It all started in Cleveland OH with a group of Bankers, accountants and Lawyers who were devising s scheme of quasi legal extortion... withn the targets being Cornelius Vanderbilt (NYC) and Jay Gould (UP).

Both targets sought to keep the other out of their own domains, while seeking a means to invade the domains of the other.

Along come the Cleveland bunch, with the business plan to build the perfect instrument for either, and sell it to the highest bidder.

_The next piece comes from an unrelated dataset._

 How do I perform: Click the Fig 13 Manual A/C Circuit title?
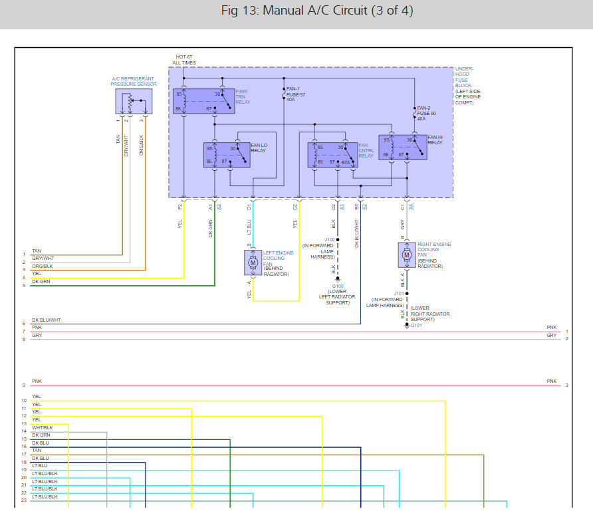tap(317, 11)
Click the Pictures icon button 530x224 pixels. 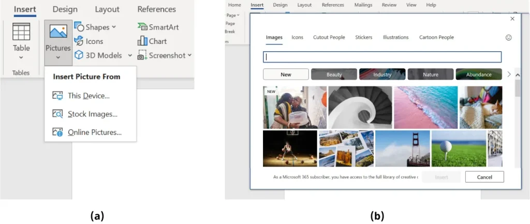point(58,32)
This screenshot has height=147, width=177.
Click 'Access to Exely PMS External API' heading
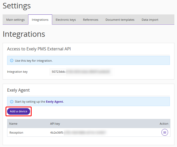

But the emphasis of "perfect" is the essence of the name. Painstakeing efforts were made to buy right-of-way that afforded the straightest, levelest tangents possible, even if such required hurculean efforts to construct iron bridges, in the damnedst of locations, to make it all work.

It did, they did, and the product in the works was promoted as "a nickel plated railroad" which made sense to those involved in constructing Railways at the time, over engineering incorporated in delivering the finished product as touted. To the general public, it just seemed like a nice fancy name. But irrespective,..the name "stuck" and became the roads "herald" of sorts....

The Cleveland group almost succeeded, in that a bidding war did result, that they "cauldron stirred" for years, pressing both Vanderbilt and Gould to the mat several times seeking financing to make good on the next level of bidding, on this protracted "auction".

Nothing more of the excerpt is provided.